Hepatitis A or immune globulin (IG)
Recommended for all unvaccinated people traveling to or working in countries with an intermediate or high level of hepatitis A virus infection (see map) where exposure might occur through food or water. Cases of travel-related hepatitis A can also occur in travelers to developing countries with "standard" tourist itineraries, accommodations, and food consumption behaviors.
Recommended for all unvaccinated persons traveling to or working in countries with intermediate to high levels of endemic HBV transmission (see map), especially those who might be exposed to blood or body fluids, have sexual contact with the local population, or be exposed through medical treatment (e.g., for an accident).
Recommended for all unvaccinated people traveling to or working in East Africa, especially if visiting smaller cities, villages, or rural areas and staying with friends or relatives where exposure might occur through food or water.
Recommended for travelers spending a lot of time outdoors, especially in rural areas, involved in activities such as bicycling, camping, or hiking. Also recommended for travelers with significant occupational risks (such as veterinarians), for long-term travelers and expatriates living in areas with a significant risk of exposure, and for travelers involved in any activities that might bring them into direct contact with bats. Children are considered at higher risk because they tend to play with animals, may receive more severe bites, or may not report bites. Note: Rabies vaccine is temporarily in limited supply. For updates on the rabies vaccine supply, please check the Rabies News and Highlights page regularly.

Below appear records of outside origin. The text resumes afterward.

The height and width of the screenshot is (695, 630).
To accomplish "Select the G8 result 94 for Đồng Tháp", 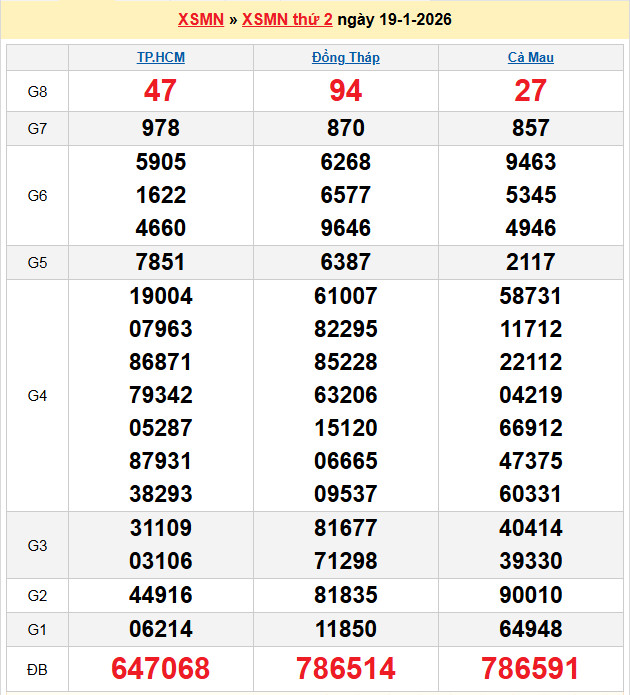I will coord(345,91).
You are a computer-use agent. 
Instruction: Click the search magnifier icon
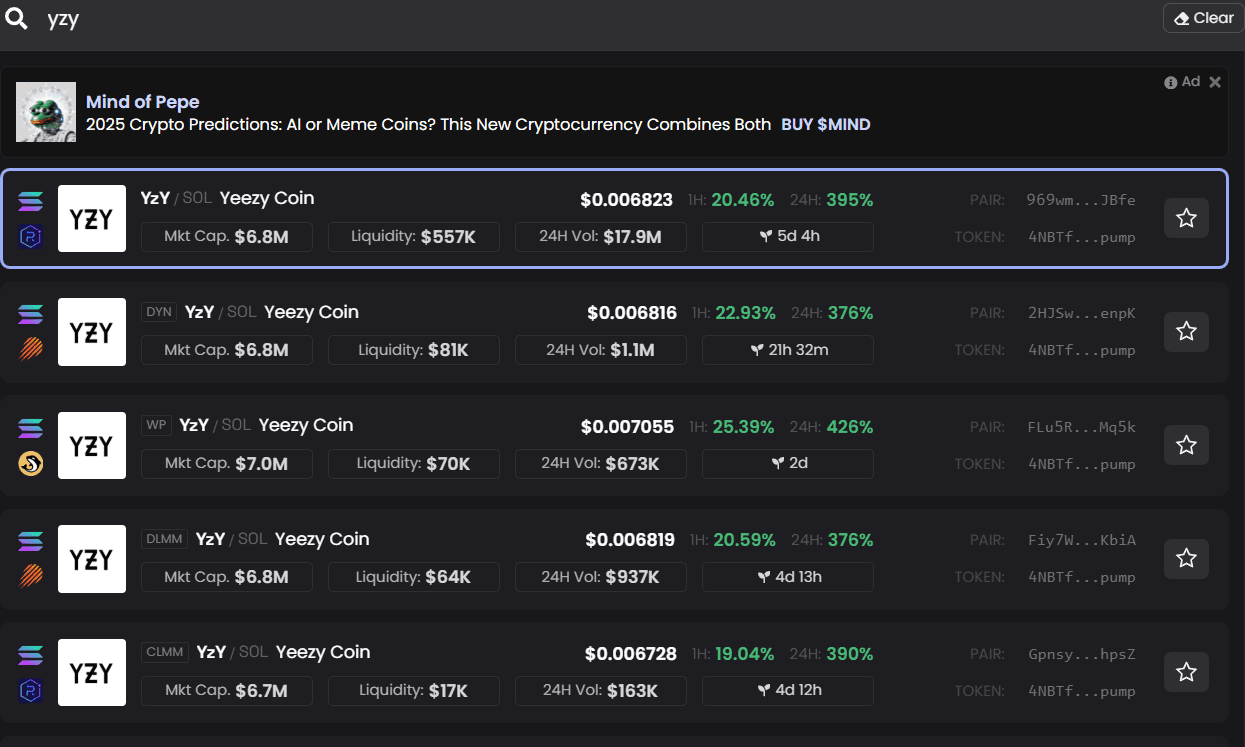click(x=17, y=18)
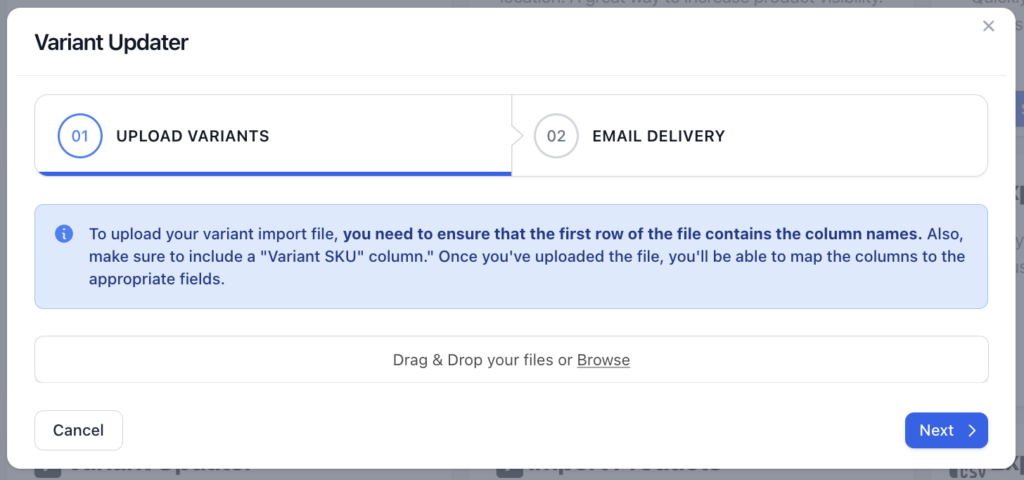This screenshot has height=480, width=1024.
Task: Click the blue info icon in notice
Action: pos(63,234)
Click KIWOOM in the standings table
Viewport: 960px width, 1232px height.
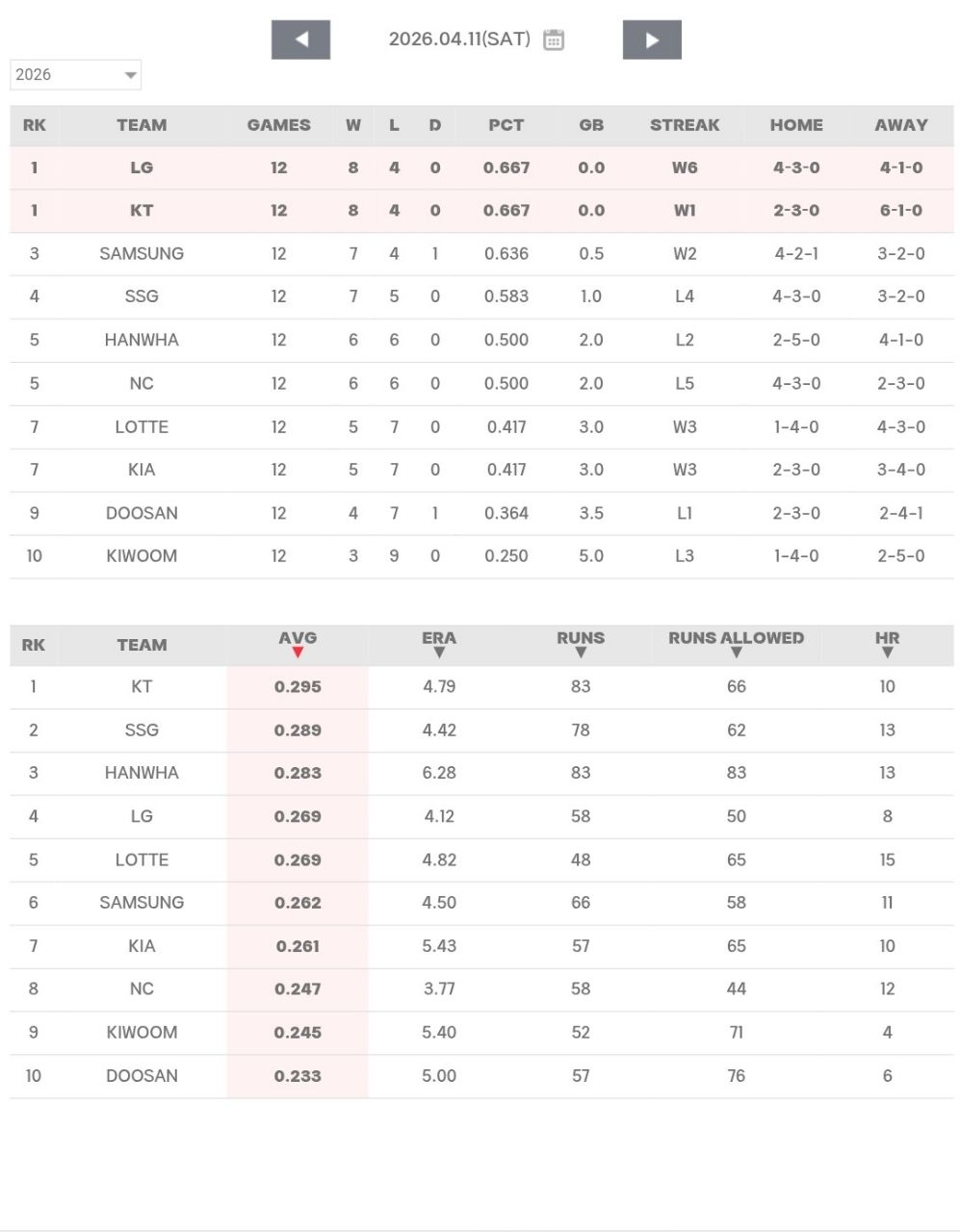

Recommended for adult travelers who have received a primary series with either inactivated poliovirus vaccine (IPV) or oral polio vaccine (OPV). They should receive another dose of IPV before departure. For adults, available data do not indicate the need for more than a single lifetime booster dose with IPV.
Mr. Kirby should not forget:
Now, David, I have had malaria. The first time was when I was 20. It was miserable. I was miserable. I also had a relapse when I was 50. Don't forget to take your pills. You will thank me later.
Drugs to Prevent Malaria (antimalarial drugs)
If you will be visiting a malaria risk area in Somalia, you will need to take one of the following antimalarial drugs: atovaquone/proguanil, doxycycline, or mefloquine (primaquine in special circumstances and only after G6PD testing).
Note: Chloroquine is NOT an effective antimalarial drug in Somalia and should not be taken to prevent malaria in this region.Malaria risk area in Somalia: All
Just remember, Somalia is a war zone. It is NOT a healthy environment. The US State Department cautions about venturing there.
David, Bon Voyage!
One further comment. What Kirby, et al, are doing with the poor people of Somalia, i.e. using them to further their agenda, disgusts me. The people of Somalia are living in some of the poorest conditions in the world. They are being subjected to war, war where people die, where people are psychologically damaged with PTSD, depression, etc. They are uprooted and forced to leave their homes to protect their families. It is well known that children of the victims of war, e.g. survivors of the Holocaust, develop psychological problems.